【弁護士に聞く! 注目の最新判例】(東京神谷町綜合法律事務所・成眞海弁護士)/判決のポイントは「広告全体の印象」(2021年10月21日号)

  • 定期購読する
  • 業界データ購入
  • デジタル版で読む

 NPO消費者被害防止ネットワーク東海(Cネット、本部愛知県)が、フルーツ青汁のファビウス(旧社名メディアハーツ、本社東京都)を相手取り、広告差し止め請求訴訟を提起していた件で、名古屋高等裁判所は9月29日、原告であるCネット側の請求を棄却する判決を言い渡した。名古屋地裁での一審に引き続き高裁も、フルーツ青汁の定期購入の商品ページの広告表示について、「(景品表示法上の)有利誤認に当たらない」という判断を示した。名古屋地裁の判決について、景表法に詳しい、東京神谷町綜合法律事務所の成眞海弁護士は、「判決のポイントは、『有利誤認表示』であるかどうかについて『広告全体から判断されるべき』とした点にある」と話している。

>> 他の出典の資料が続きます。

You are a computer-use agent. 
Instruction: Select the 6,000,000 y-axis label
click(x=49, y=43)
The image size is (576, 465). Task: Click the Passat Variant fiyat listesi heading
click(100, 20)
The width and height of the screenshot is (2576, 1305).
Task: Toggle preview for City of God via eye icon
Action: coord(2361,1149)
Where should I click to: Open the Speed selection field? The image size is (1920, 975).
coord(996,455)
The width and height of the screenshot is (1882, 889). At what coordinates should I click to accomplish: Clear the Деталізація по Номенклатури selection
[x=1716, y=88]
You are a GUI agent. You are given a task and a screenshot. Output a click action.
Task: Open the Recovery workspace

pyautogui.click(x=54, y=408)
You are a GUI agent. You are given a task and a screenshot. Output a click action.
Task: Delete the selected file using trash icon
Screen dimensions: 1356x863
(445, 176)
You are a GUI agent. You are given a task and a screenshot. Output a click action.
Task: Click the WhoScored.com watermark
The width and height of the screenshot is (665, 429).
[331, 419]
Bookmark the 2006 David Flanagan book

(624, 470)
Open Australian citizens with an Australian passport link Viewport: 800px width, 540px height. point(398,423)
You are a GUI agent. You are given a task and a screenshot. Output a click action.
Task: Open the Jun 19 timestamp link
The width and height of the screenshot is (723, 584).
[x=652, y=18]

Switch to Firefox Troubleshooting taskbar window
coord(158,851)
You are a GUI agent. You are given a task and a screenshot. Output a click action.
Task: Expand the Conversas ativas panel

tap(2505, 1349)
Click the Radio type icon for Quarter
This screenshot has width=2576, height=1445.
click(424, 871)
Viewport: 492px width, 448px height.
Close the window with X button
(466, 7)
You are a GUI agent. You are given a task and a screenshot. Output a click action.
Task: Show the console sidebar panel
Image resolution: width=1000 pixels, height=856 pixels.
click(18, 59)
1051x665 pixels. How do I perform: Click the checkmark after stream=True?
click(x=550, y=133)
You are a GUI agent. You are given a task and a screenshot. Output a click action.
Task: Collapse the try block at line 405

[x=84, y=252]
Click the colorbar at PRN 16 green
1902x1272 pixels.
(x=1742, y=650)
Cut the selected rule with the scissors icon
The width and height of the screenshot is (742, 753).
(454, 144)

成氏に話を聞いた。

■「初回のみ安価」は経済活動の自由

 ─今回の判決のポイントは。
 ポイントは、「購入回数の縛りがある定期購入で初回金額のみを安価に見えるようにしていたとしても、広告全体から見て契約内容の説明がしっかりとなされていれば、有利誤認表示にはならない」と判断した点にある。
 Cネット側は、「購入回数の縛りがあるのに、初回金額のみを安価にすることに必要性、合理性がない」という主張をしていた。
 ただ、仮にそのような必要性や合理性がなかったからといって、直ちに有利誤認表示だという判断にはつながらない。
 「消費者へのインパクトを強めるために、初回金額のみを安価にする」ということも、事業者側の経済活動の自由の範囲内というべきだと思われる。
 結局のところ、広告全体をみて、消費者が「1回のみの購入」か「購入回数の縛りがない定期購入」かの誤認を招く可能性があるかを、判断する必要がある。今回の判決は、その点を指摘している。
 その上で、今回の広告表示では、「2回目以降の価格が異なる」ことや、「購入回数の縛りがある」ことについて、繰り返し説明がなされていたとして、「有利誤認表示ではない」との判断を示している。


■行政の過度な干渉に歯止め

 ─名古屋高裁の判決が業界に与える影響は。
 これまで、特に適格消費者団体や国民生活センターは、定期購入被害の軽減に力を入れるあまり、事業者の広告表示について過度な干渉を行ってきた印象がある。
 定期購入被害の軽減は重要だが、それを「有利誤認表示」という規制を用いて行おうとすることには、かなり無理が生じているように思う。
 今回のファビウスの広告表示も、全体を見れば、「広告が、消費者を著しく誤認させる」と考えるのは少し無理がある。
 裁判所の判断は、そのような、行政も含めた、「行き過ぎた有利誤認表示の判断」に歯止めをかけるという意味で、意義がある判断だったと考える。
 無理に有利誤認表示に当てはめて規制しようとすれば、事業者にとっての予測可能性が失われかねない。規制や処分を受けた事業者にとっては、不意打ちとなってしまうこともある。それは事業者側の反感も招くだろうし、事業活動の委縮にもつながる。「規制や処分を受けるかどうかは運次第」という考えにつながりかねない。
 個人的には、定期購入は、有利誤認表示と判断されるに至らない広告表現であっても、一定数の消費者が誤認をする恐れがそもそもある取引形態であると捉えている。
 今年成立した、特商法の改正でも、具体的な定期購入の規制が導入された。今後、ガイドラインも策定される予定となっているが、事業者にとって予測可能性のある形で規制の具体的内容を明確化することが望まれる。

記事は取材・執筆時の情報で、現在は異なる場合があります。